Humphries, Murray
Professor; McGill Northern Research Chair
Associate Director, Centre for Indigenous Peoples’ Nutrition and Environment (CINE)

"I love wildlife and northern places and appreciate the opportunity to learn from others who know land and wildlife in their own way."
Ph.D., McGill University
M.Sc., University of Alberta
B.Sc. (hons.), University of Manitoba
- Nominee, finalist, and runner-up for President’s Medal, Society for Experimental Biology, London, UK (2011)
- McGill nominee for a NSERC Steacie Fellowship, awarded to enhance the career development of outstanding and highly promising university faculty who are earning a strong international reputation for original research (2007)
- Macdonald Campus Award for Teaching Excellence (2006)
- Three time co-nominee (2004-06) for the NSERC Brockhouse Prize for excellence in interdisciplinary research, nominated by Prof. David W. Schindler, winner of NSERC’s Gerhard Herzberg Canada Gold Medal for Science and Engineering (2004-2006)

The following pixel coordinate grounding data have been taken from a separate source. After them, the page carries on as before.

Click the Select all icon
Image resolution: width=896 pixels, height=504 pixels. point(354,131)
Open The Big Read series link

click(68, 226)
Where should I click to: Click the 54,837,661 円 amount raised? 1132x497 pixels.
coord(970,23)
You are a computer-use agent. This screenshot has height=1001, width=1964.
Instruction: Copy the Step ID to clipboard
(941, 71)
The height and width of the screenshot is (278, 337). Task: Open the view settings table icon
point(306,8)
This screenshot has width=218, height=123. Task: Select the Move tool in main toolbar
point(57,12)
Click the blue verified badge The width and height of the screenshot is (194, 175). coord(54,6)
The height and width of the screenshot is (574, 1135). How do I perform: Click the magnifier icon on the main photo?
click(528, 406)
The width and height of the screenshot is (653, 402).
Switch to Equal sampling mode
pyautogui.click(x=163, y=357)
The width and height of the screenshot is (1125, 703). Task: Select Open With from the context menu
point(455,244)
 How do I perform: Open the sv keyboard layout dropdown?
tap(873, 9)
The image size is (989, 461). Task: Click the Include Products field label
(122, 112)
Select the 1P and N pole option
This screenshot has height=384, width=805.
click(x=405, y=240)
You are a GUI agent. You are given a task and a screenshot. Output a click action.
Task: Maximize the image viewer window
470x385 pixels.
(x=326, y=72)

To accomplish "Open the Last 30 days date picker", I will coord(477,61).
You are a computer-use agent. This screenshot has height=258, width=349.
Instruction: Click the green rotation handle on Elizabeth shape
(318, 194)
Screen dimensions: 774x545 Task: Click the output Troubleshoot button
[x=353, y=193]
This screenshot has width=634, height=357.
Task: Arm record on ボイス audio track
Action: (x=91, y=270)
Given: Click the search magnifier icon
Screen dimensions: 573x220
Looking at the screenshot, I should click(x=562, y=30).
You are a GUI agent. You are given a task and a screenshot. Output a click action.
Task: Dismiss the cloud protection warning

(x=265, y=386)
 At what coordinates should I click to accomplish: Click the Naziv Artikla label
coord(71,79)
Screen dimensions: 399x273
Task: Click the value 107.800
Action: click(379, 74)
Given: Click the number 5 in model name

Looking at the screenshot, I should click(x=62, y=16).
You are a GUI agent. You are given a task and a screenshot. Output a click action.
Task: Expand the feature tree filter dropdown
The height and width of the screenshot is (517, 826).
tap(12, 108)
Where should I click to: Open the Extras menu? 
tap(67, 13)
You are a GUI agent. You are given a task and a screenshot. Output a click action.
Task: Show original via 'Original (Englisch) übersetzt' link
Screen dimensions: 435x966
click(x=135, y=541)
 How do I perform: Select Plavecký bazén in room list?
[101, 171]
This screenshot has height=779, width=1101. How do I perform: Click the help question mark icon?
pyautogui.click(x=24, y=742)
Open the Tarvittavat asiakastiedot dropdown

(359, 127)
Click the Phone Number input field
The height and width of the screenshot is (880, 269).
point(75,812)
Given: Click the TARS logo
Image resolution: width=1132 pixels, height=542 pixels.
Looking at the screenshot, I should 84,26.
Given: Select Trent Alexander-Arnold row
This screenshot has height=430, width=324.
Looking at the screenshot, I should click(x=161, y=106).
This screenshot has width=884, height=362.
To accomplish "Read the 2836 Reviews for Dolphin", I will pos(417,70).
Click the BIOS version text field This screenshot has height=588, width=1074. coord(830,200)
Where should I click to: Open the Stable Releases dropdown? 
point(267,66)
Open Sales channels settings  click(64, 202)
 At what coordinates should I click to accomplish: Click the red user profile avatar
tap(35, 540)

Murray Humphries is Professor of Wildlife Biology in the Department of Natural Resource Sciences at McGill University. His research group focuses on wildlife and environmental contributions to the traditional food systems of Indigenous Peoples. They work with northern research partners and collaborators, including federal and provincial governments, Indigenous governments and organizations, and local harvesters, to design and implement locally relevant field-based research at the interface of scientific and traditional ecological knowledge. Most projects combine community-based participatory research, local knowledge interviews, and ecological field studies. Murray serves as Associate Director of McGill’s Centre for Indigenous Peoples’ Nutrition and Environment, focused on Indigenous Peoples’ concerns and priorities about their traditional food systems and environment through education, and initiatives conducted in partnership with Indigenous communities and organizations. He also serves as Co-research Director of Braiding Knowledges Canada, a not-for-profit focused on enhancing the influence of self-determined, place-based, and co-produced knowledge within Canada’s science culture such that, over time and on a path towards reconciliation, Indigenous and local knowledge approaches equitably contribute to public policy, decision-making, and the advancement of federal science priorities.
Active Affiliations
Co-Research Director, Braiding Knowledges Canada
Collaborative, community-based research projects in North Yukon, Nunavut, Nunavik, and Eeyou Istchee.
Wildlife and environmental contributions to the traditional food systems of Indigenous Peoples.